= Infostate =

Infostate is an index used to measure the Digital Divide.
It was proposed by Orbicom, the International Network of UNESCO Chairs in Communications, in "Monitoring the Digital Divide… and beyond".
The conceptual framework of the index introduces the notions of a country's infodensity and info-use.
Infodensity refers to the stocks of ICT capital and labour, including networks and ICT skills, indicative of a country's productive capacity and indispensable to function in an Information Society. It includes ICT networks, machinery, and equipment, as well as ICT skills, indispensable for the functioning of information, knowledge-oriented societies.
Info-use refers to the uptake and consumption flows of ICTs, as well as their intensity of use by households, businesses and governments and the intensity of their actual use.
Infostate is an aggregation of Infodensity and Info-use indexes and represents the degree of a country's ‘ICT-ization’.
The Digital Divide is then defined as the relative difference in infostates among economies.

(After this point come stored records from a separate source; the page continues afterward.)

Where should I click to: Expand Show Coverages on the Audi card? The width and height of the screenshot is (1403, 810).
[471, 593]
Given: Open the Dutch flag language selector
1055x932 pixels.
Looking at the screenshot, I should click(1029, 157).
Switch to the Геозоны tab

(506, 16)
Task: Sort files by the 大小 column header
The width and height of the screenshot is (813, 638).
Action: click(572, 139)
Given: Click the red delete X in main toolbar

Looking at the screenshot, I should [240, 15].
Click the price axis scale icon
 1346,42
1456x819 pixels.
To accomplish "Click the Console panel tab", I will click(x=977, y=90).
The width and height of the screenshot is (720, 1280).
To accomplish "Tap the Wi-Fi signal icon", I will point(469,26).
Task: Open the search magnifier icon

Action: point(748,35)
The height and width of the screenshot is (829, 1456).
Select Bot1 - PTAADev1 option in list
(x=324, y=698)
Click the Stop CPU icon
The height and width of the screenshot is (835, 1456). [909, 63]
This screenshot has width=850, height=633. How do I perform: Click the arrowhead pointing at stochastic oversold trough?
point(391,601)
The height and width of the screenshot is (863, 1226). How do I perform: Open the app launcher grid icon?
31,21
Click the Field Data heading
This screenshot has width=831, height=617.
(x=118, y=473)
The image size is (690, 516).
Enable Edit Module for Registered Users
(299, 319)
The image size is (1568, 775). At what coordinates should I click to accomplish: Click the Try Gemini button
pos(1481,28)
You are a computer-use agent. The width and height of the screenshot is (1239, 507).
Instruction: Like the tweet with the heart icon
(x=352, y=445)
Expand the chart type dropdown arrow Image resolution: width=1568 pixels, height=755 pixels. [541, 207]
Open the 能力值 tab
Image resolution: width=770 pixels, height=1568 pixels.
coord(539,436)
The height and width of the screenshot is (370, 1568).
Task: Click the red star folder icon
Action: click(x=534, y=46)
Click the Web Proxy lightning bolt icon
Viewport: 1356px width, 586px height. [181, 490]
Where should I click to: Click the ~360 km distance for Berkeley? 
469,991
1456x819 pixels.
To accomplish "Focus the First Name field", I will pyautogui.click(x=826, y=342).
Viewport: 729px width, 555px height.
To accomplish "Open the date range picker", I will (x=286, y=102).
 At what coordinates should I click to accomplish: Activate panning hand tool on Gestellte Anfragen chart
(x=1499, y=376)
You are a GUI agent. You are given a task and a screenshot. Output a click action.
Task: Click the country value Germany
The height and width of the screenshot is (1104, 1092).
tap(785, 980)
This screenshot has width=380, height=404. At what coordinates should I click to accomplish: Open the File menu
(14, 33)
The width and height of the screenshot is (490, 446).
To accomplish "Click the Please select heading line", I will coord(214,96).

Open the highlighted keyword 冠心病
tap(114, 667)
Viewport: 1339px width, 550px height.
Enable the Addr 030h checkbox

The Infostate index is used as a base for another index, the ICT Opportunity Index, proposed by ITU, International Telecommunication Unit in “From the Digital Divide to DIGITAL OPPORTUNITIES: Measuring Infostates for Development”.
The ICT Opportunity Index is in fact the merger of two well known initiatives, ITU's Digital Access Index (DAI) and Orbicom's Monitoring the Digital Divide/ Infostate conceptual framework and model.

==Main works==
- Sciadas, G. (Ed.) (2005). From the Digital Divide to Digital Opportunities. Montreal: Orbicom.
- Sciadas, G. (2004). International Benchmarking for the Information Society. Busan: ITU
- Sciadas, G. (Ed.) (2003). the Digital Divide... and Beyond . Montreal: Orbicom.
- Sciadas, G. (2002). Monitoring the Digital Divide. Montreal: Orbicom.